◆ **Supplied passage**:
21 October 2021
With a sharp repricing event in the rates market over the week, we examine the potential implications for investors.
This week, the higher inflation narrative continued to gather momentum. In New Zealand, a 4.9% year on year rise in the consumer price index in the third quarter, driven by tradables, fuelled the narrative that “transitory” inflation is morphing into something more persistent. Other than the European Central Bank (ECB), which has struggled to generate inflation expectations for some time, supply bottlenecks and rising energy prices continue to be a tailwind for inflation and there is little sign in leading indicators of bottlenecks starting to reverse. US car auction prices have made new highs this month and there are risks of even higher energy prices over the winter. The continuing period of well-above-target inflation has shifted inflation expectations higher everywhere. We are conscious of more persistent inflationary pressures building in some economies, most notably in the US and the UK through rising wages, and we’ve seen a de-anchoring in the front end of curves as the market has significantly repriced near-term central bank hikes.
Front-end de-anchoring took the main stage in the rates market over the week as investors lost confidence in the transitory inflation narrative. Market participants aggressively revised forecasts for near-term central bank pricing, while keeping terminal policy rates relatively unchanged. Among developed markets, the UK has made the most headlines. Over the weekend Bank of England Governor Andrew Bailey all but pre-announced a rate hike, stating that “monetary policy cannot solve supply-side problems – but it will have to act and must do so if we see a risk, particularly to medium-term inflation and to medium-term inflation expectations.” Markets moved quickly to reprice the front end of the UK curve, which is now pricing in hikes for November 2021, December 2021 and February 2022. Front-end repricing also occurred in the United States and New Zealand over the week, although not as drastic as in the UK. We think front-end pricing is now more fairly valued, but we are conscious of the drastic moves in the UK and feel that investors may be overpricing near-term rate hikes. The eurozone also saw modest front-end repricing over the week. The ECB’s push back against the pricing of near-term hikes has had little effect; however, President Christine Lagarde may be more explicit at next week’s ECB meeting.

◆ **Instruction 1**:
Convert each line of the data entries below into a string in a JSON list, omitting blank lines and leaving out the pictures.

[Data entries]
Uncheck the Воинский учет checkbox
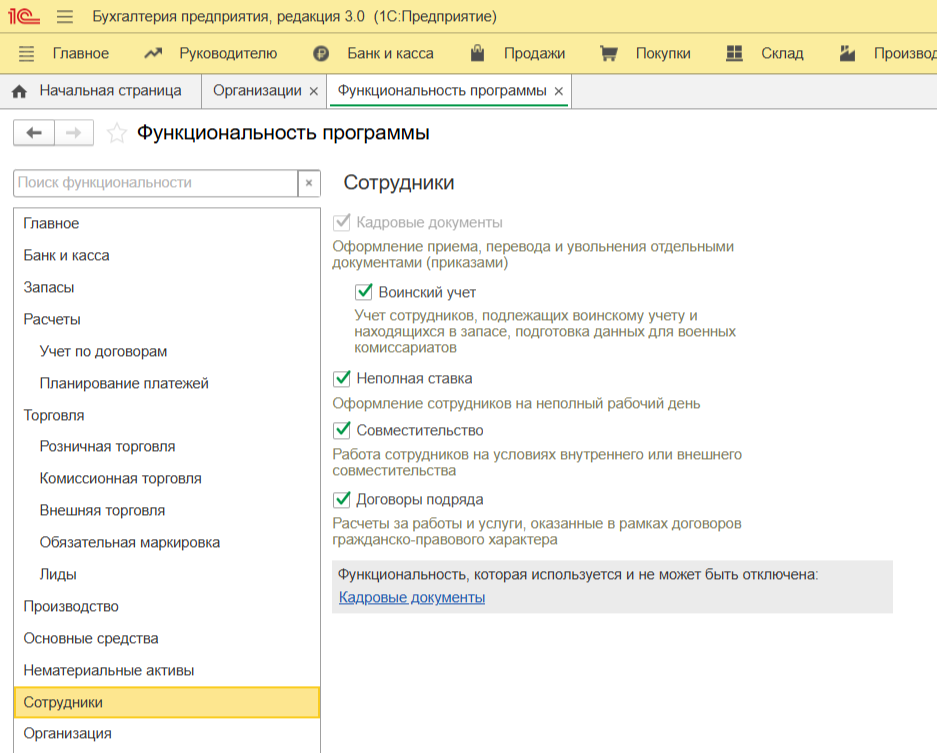 click(364, 292)
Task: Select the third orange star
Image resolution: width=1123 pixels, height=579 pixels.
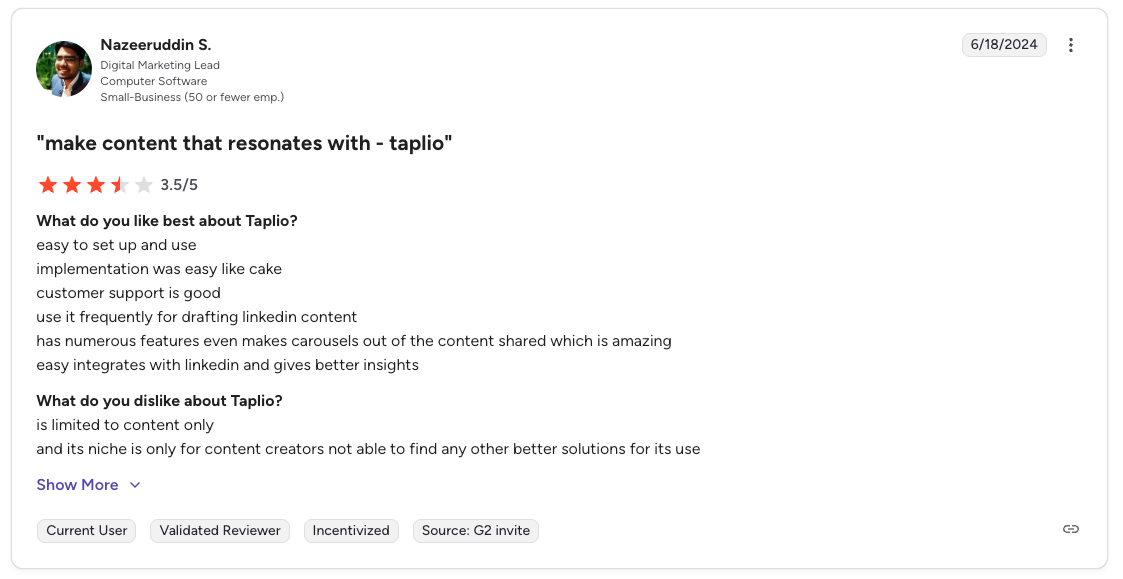Action: click(97, 184)
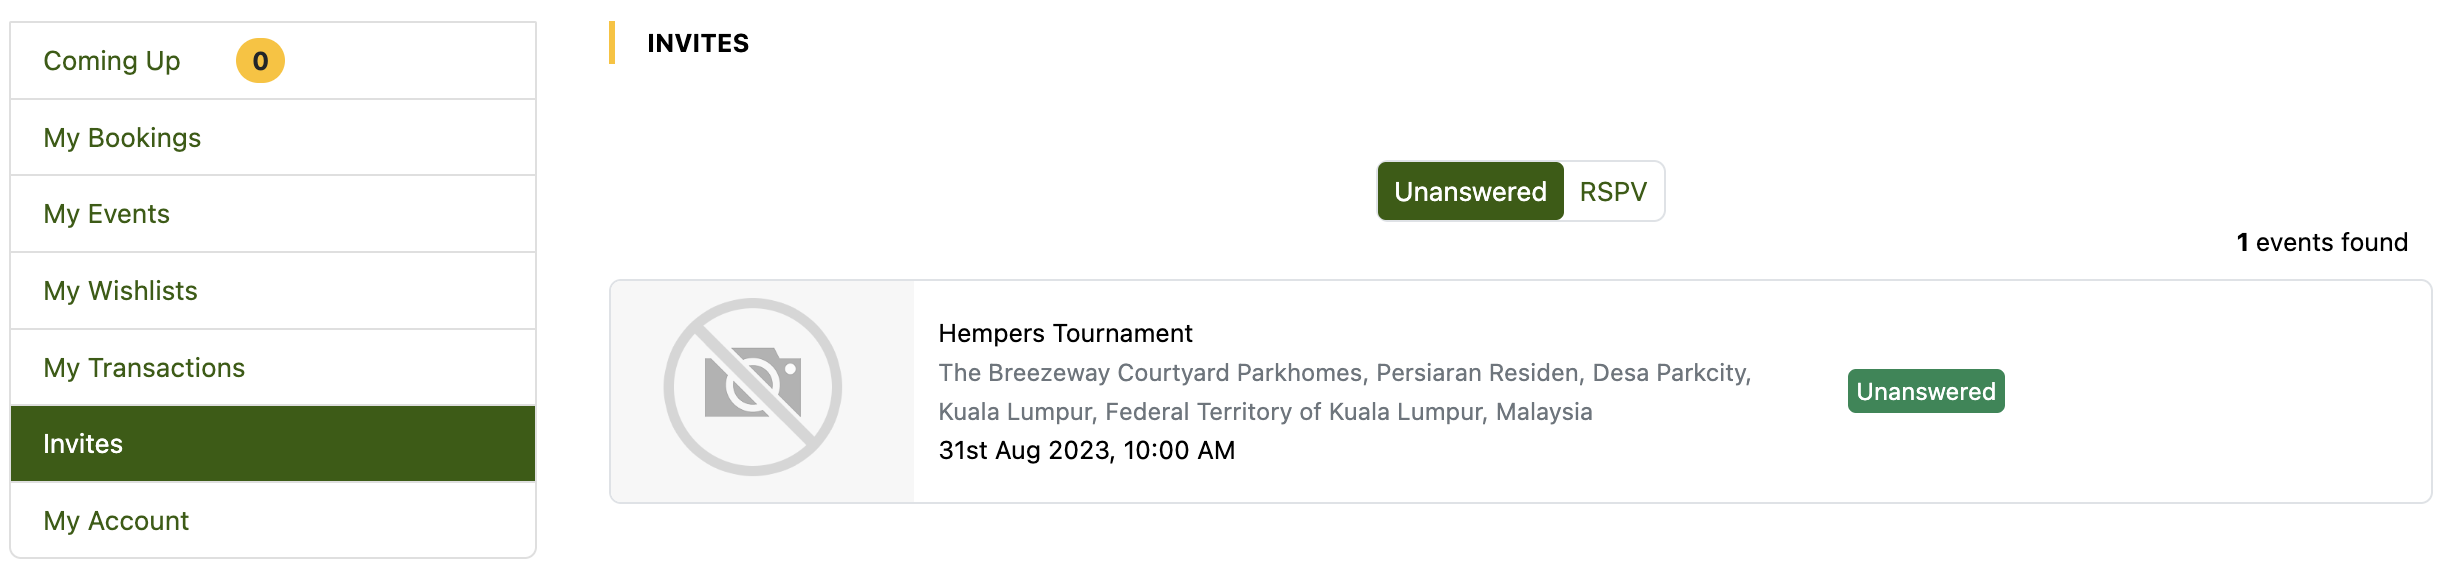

◆ **Instruction 2**:
According to the market commentary, for which months is the front end of the UK curve now pricing in hikes?

◆ **Full response 1**:
[
  "Uncheck the Воинский учет checkbox",
  " click(364, 292)",
  "Task: Select the third orange star",
  "Image resolution: width=1123 pixels, height=579 pixels.",
  "Action: click(97, 184)"
]

◆ **Full response 2**:
November 2021, December 2021 and February 2022.